What you will do =
Please rewrite the records from the line with "You are a GUI" through the end of the records, replacing "action" with "command" and leaving all else unchanged. Leave the pictures out of your answer.

____

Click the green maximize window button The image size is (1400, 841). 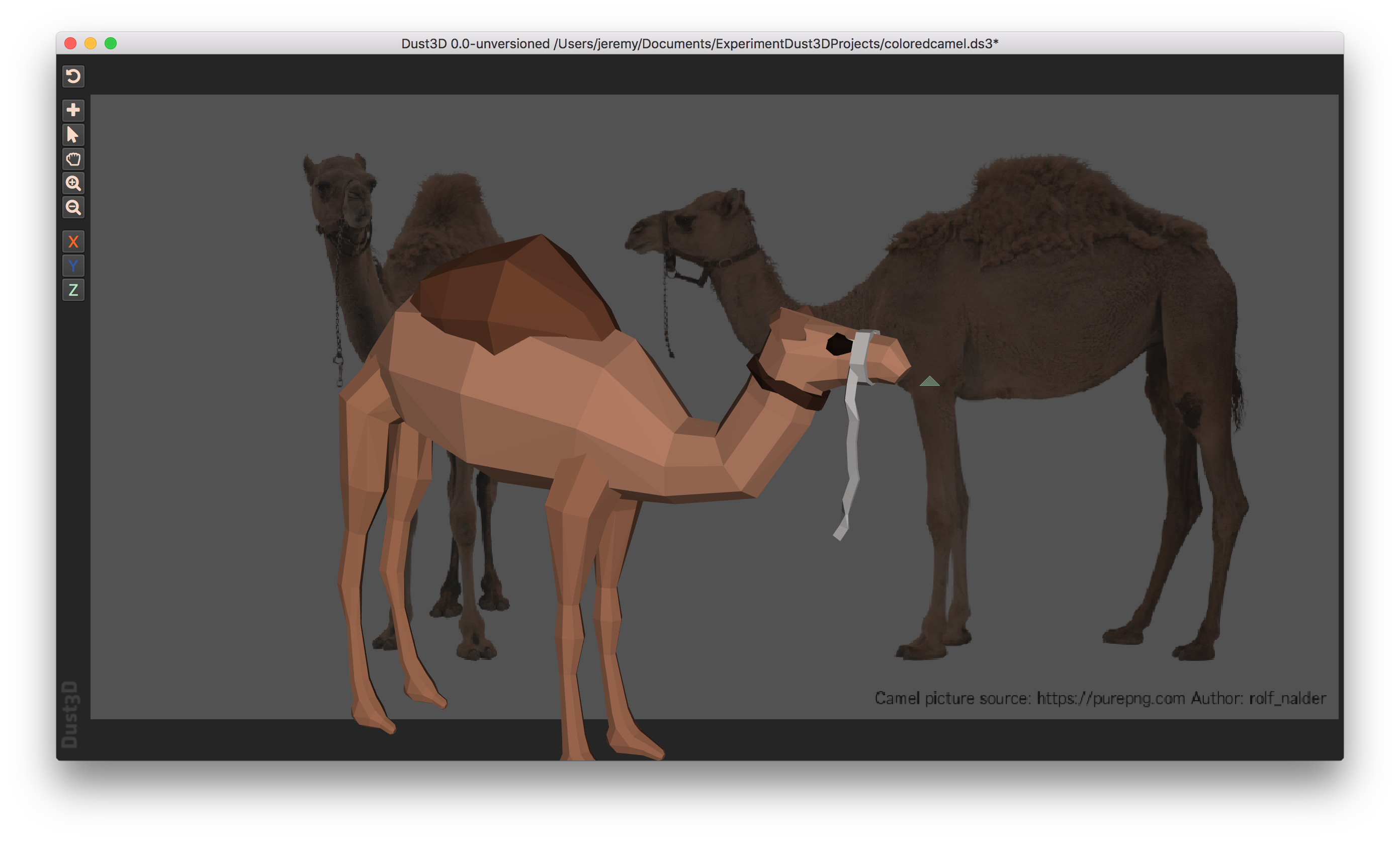pyautogui.click(x=111, y=44)
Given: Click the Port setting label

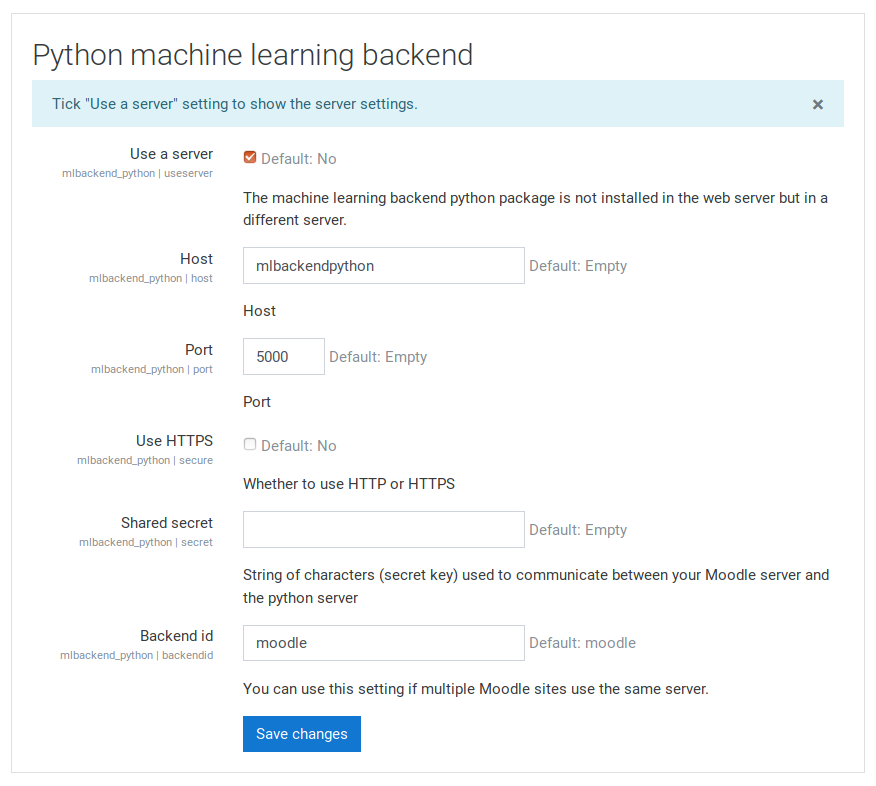Looking at the screenshot, I should click(x=199, y=350).
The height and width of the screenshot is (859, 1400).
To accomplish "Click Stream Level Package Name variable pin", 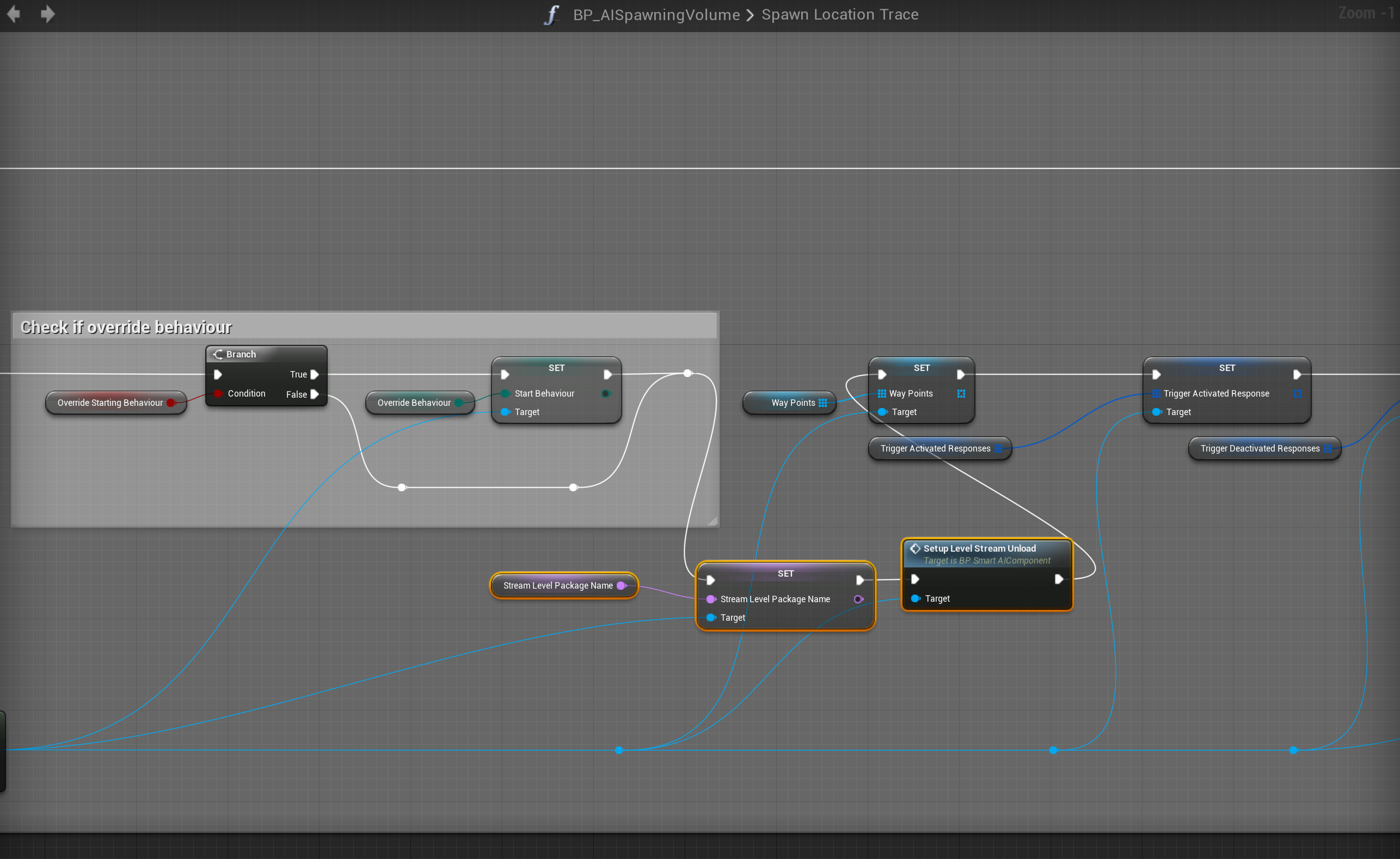I will pyautogui.click(x=621, y=586).
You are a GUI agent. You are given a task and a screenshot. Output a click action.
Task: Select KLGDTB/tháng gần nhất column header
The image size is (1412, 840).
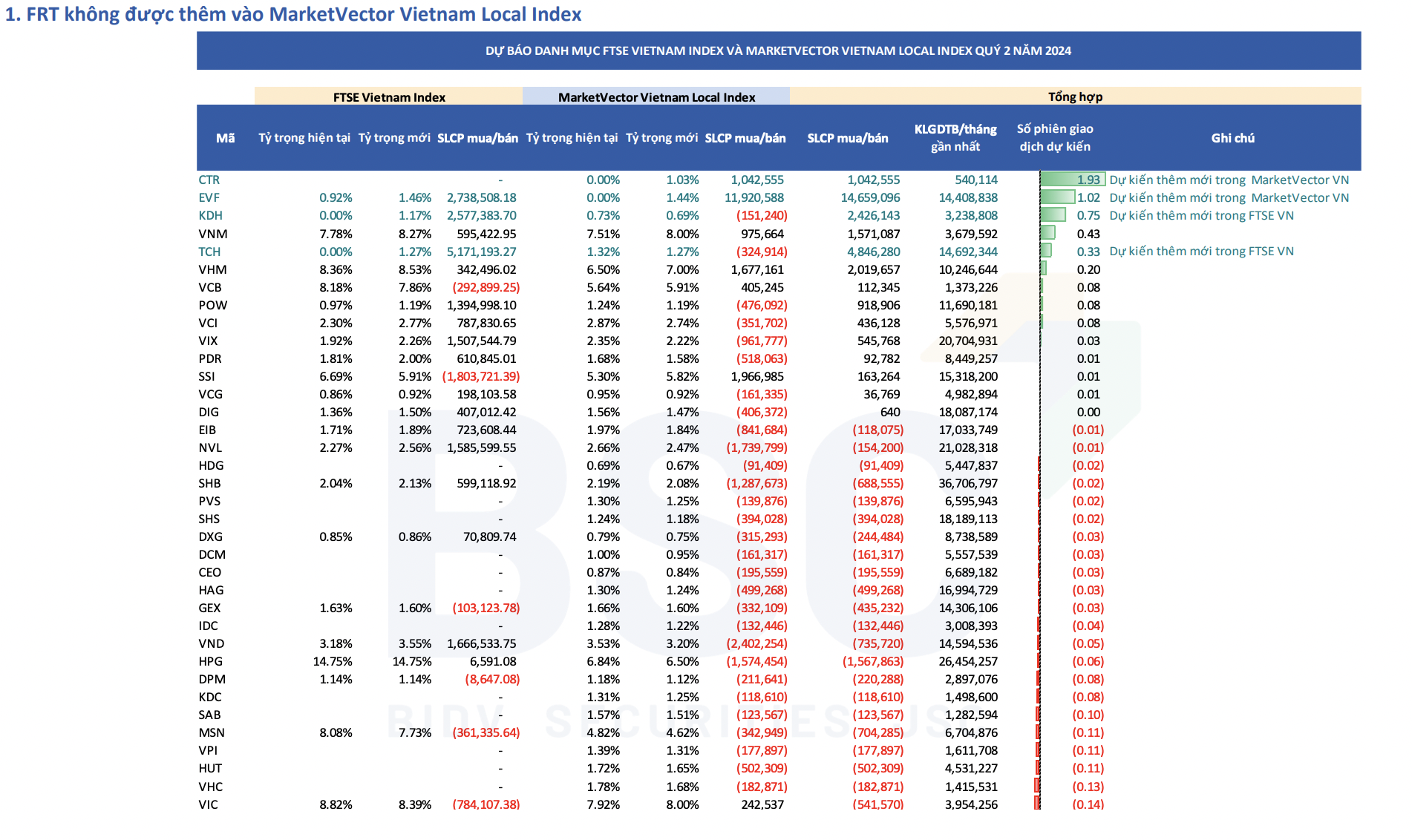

____

Exercise answer =
You are a GUI agent. You are given a task and a screenshot. Output a click command.
Task: Select KLGDTB/tháng gần nhất column header
The image size is (1412, 840).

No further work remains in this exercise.